[Dataset entries]
┌──

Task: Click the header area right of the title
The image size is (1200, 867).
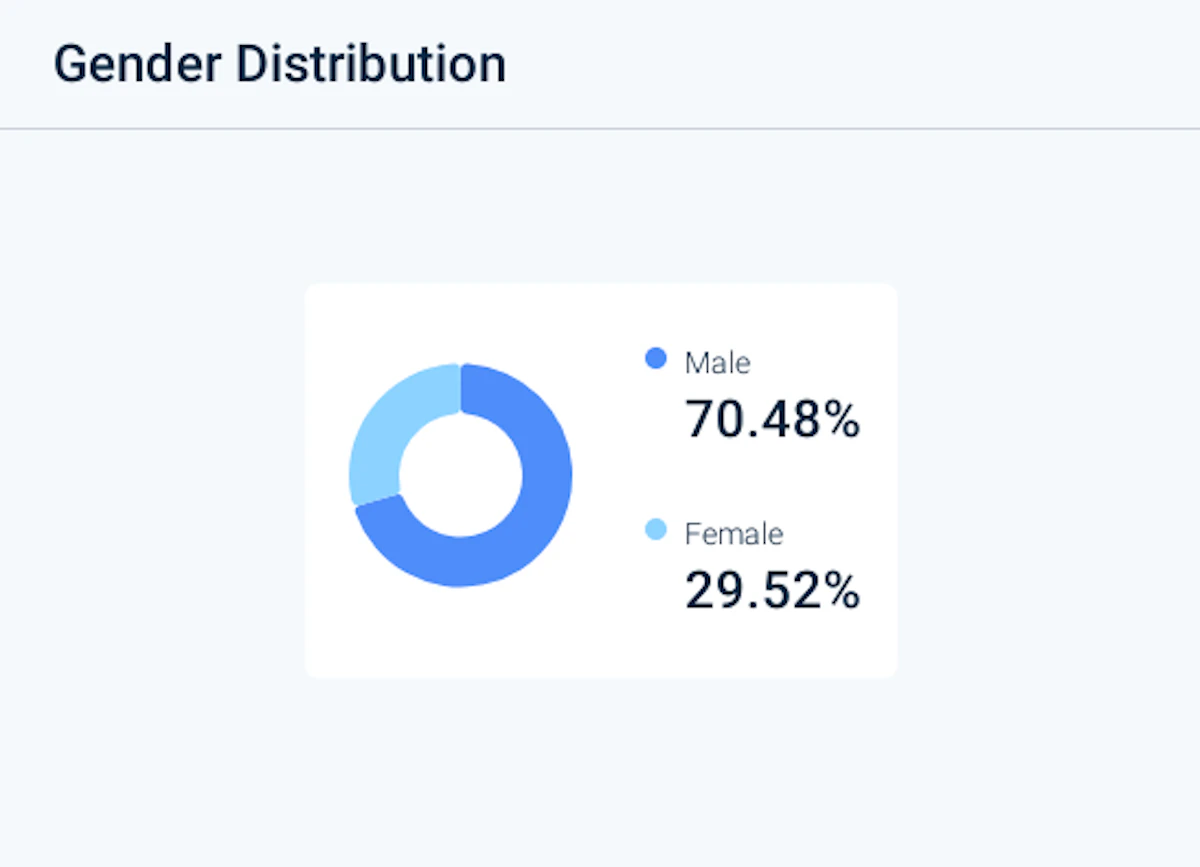Action: pos(850,65)
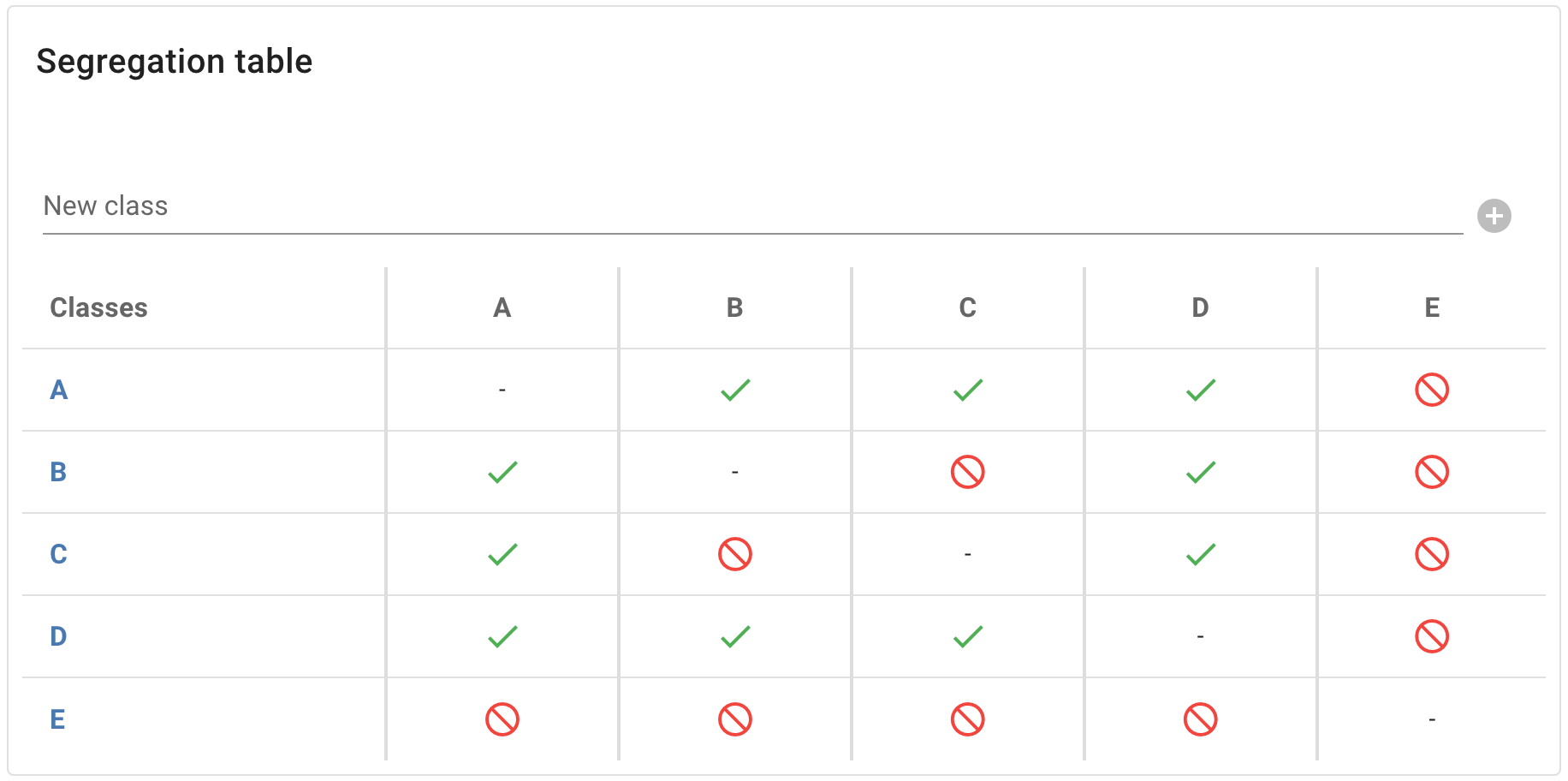Click the Classes header cell
Viewport: 1568px width, 781px height.
(99, 307)
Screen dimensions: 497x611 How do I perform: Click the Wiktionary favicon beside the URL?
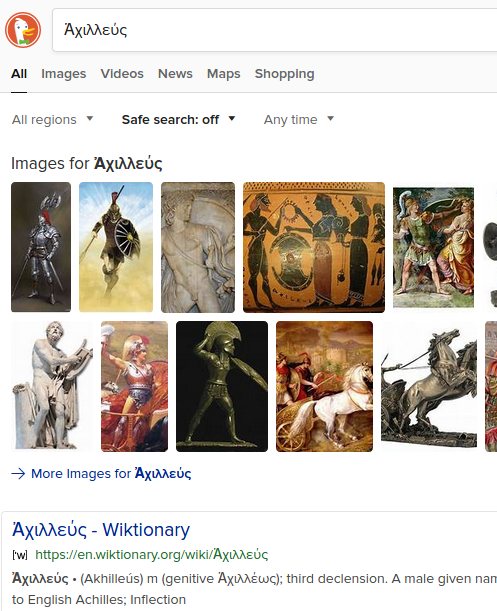[x=19, y=555]
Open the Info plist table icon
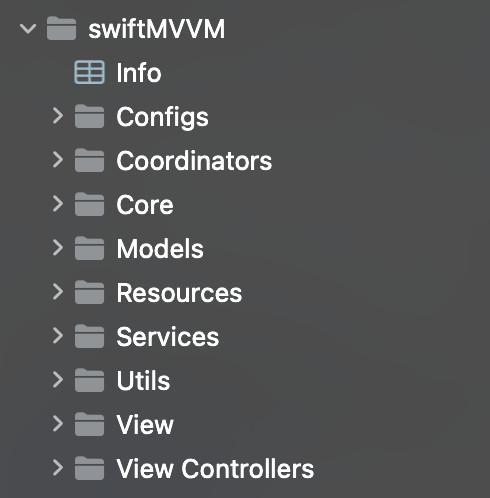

└──

## TASK DIRECTIONS:
Before copying, set the pictures aside; then give the records again exactly.

## RESULT OF THE EXERCISE:
Task: Click the header area right of the title
The image size is (1200, 867).
Action: pos(850,65)
Click the Classes header cell
Viewport: 1568px width, 781px height.
(99, 307)
Screen dimensions: 497x611 How do I perform: Click the Wiktionary favicon beside the URL?
[x=19, y=555]
Open the Info plist table icon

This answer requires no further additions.